Tribunal Administratif de Nice — Décision N° TA06-2203819
mercredi 3 août 2022
| Juridiction | Tribunal Administratif de Nice |
| Section | Tribunal Administratif de Nice |
| N° Dossier | TA06-2203819 |
| Type | Ordonnance |
| Recours | Excès de pouvoir |
| Publication | D |
Texte intégral
Vu la procédure suivante :
Par une requête, enregistrée le 2 août 2022, Mme D C épouse E, et M. B E demandent au juge des référés du tribunal, sur le fondement de l'article L. 521-1 du code de justice administrative :
1°) d'ordonner la suspension de la décision de l'inspecteur d'académie, directeur académique des services de l'éducation nationale des Alpes-Maritimes du 21 juillet 2022 opposant un refus à leur demande d'autorisation d'instruction dans la famille de leur enfant, A, au titre de l'année 2022-2023 ;
2°) de mettre à la charge de l'Etat la somme de 30 euros en application des dispositions de l'article L. 761-1 du code de justice administrative.
Ils font valoir que :
- la condition d'urgence est remplie dès lors que la rentrée scolaire approche
- il existe un doute sérieux sur la légalité de la décision attaquée en raison de son insuffisante motivation et d'une erreur manifeste d'appréciation.

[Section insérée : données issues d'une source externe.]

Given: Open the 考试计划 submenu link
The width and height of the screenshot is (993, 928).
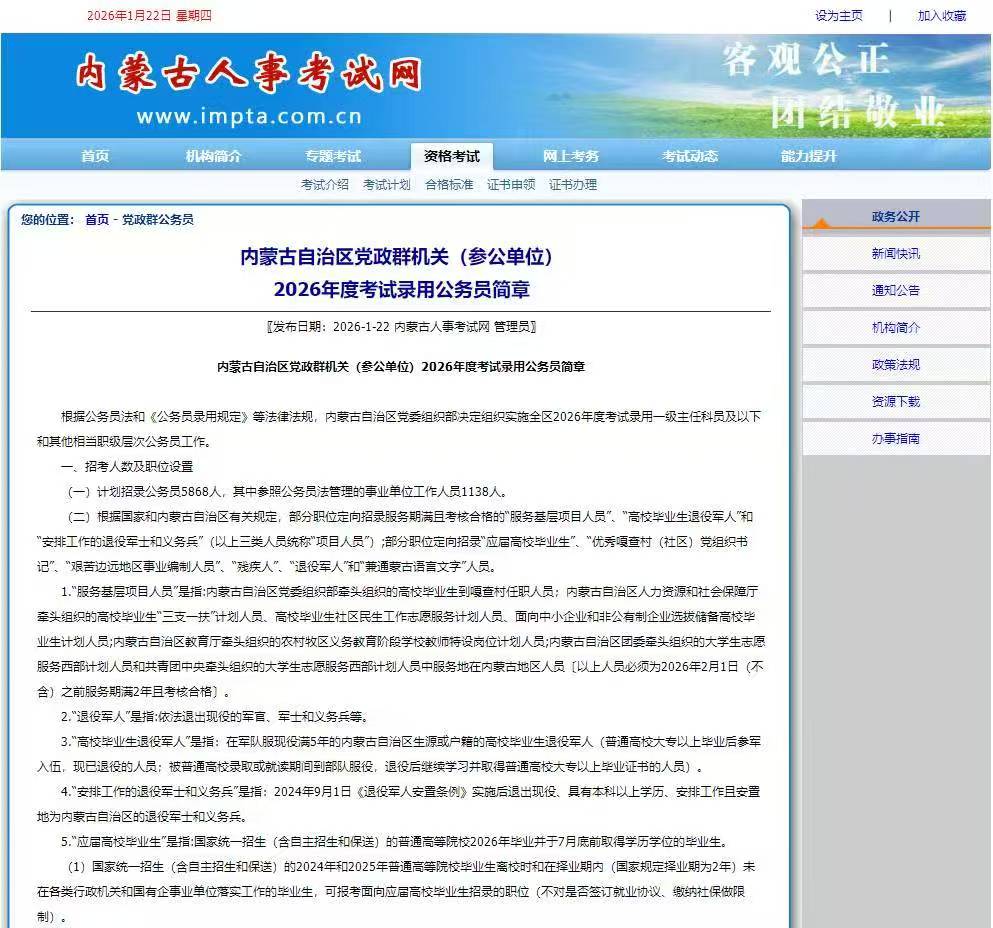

Vu les autres pièces du dossier.
Vu le code de justice administrative.
Considérant ce qui suit :
1. Aux termes de l'article L. 521-2 du code de justice administrative : " Quand une décision administrative, même de rejet, fait l'objet d'une requête en annulation ou en réformation, le juge des référés, saisi d'une demande en ce sens, peut ordonner la suspension de l'exécution de cette décision, ou de certains de ses effets, lorsque l'urgence le justifie et qu'il est fait état d'un moyen propre à créer, en l'état de l'instruction, un doute sérieux quant à la légalité de la décision " Selon l'article L. 522-3 de ce code : " Lorsque la demande ne présente pas un caractère d'urgence ou lorsqu'il apparaît manifeste, au vu de la demande, que celle-ci ne relève pas de la compétence de la juridiction administrative, qu'elle est irrecevable ou qu'elle est mal fondée, le juge des référés peut la rejeter par une ordonnance motivée sans qu'il y ait lieu d'appliquer les deux premiers alinéas de l'article L. 522-1 " .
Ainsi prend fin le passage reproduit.